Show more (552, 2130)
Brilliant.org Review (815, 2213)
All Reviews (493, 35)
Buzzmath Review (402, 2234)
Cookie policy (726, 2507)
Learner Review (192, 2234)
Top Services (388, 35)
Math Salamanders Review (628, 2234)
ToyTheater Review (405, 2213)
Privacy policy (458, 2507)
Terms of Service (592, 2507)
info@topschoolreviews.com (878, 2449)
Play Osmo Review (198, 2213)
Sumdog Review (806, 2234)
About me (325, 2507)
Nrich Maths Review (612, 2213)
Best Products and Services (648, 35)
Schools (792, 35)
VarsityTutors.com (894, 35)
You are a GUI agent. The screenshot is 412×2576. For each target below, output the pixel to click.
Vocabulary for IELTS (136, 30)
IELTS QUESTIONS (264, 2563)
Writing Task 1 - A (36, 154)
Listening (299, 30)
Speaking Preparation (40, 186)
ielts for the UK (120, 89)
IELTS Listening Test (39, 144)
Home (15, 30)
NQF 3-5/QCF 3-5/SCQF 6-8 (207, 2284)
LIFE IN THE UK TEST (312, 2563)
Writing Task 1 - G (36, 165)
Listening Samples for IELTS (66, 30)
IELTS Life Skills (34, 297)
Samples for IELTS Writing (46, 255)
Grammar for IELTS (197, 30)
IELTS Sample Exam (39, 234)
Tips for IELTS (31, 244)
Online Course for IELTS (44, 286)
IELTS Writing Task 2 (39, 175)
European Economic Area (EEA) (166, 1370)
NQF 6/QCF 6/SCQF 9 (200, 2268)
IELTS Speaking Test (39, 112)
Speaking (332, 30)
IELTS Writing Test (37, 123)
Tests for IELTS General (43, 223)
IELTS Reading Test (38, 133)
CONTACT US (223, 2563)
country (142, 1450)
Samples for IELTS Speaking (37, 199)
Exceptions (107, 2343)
───
EXERCISE AIM: Set down every line of the listing above again, character for character, from the first line through the last.

EXPECTED ANSWER:
Show more (552, 2130)
Brilliant.org Review (815, 2213)
All Reviews (493, 35)
Buzzmath Review (402, 2234)
Cookie policy (726, 2507)
Learner Review (192, 2234)
Top Services (388, 35)
Math Salamanders Review (628, 2234)
ToyTheater Review (405, 2213)
Privacy policy (458, 2507)
Terms of Service (592, 2507)
info@topschoolreviews.com (878, 2449)
Play Osmo Review (198, 2213)
Sumdog Review (806, 2234)
About me (325, 2507)
Nrich Maths Review (612, 2213)
Best Products and Services (648, 35)
Schools (792, 35)
VarsityTutors.com (894, 35)
You are a GUI agent. The screenshot is 412×2576. For each target below, output the pixel to click.
Vocabulary for IELTS (136, 30)
IELTS QUESTIONS (264, 2563)
Writing Task 1 - A (36, 154)
Listening (299, 30)
Speaking Preparation (40, 186)
ielts for the UK (120, 89)
IELTS Listening Test (39, 144)
Home (15, 30)
NQF 3-5/QCF 3-5/SCQF 6-8 (207, 2284)
LIFE IN THE UK TEST (312, 2563)
Writing Task 1 - G (36, 165)
Listening Samples for IELTS (66, 30)
IELTS Life Skills (34, 297)
Samples for IELTS Writing (46, 255)
Grammar for IELTS (197, 30)
IELTS Sample Exam (39, 234)
Tips for IELTS (31, 244)
Online Course for IELTS (44, 286)
IELTS Writing Task 2 (39, 175)
European Economic Area (EEA) (166, 1370)
NQF 6/QCF 6/SCQF 9 (200, 2268)
IELTS Speaking Test (39, 112)
Speaking (332, 30)
IELTS Writing Test (37, 123)
Tests for IELTS General (43, 223)
IELTS Reading Test (38, 133)
CONTACT US (223, 2563)
country (142, 1450)
Samples for IELTS Speaking (37, 199)
Exceptions (107, 2343)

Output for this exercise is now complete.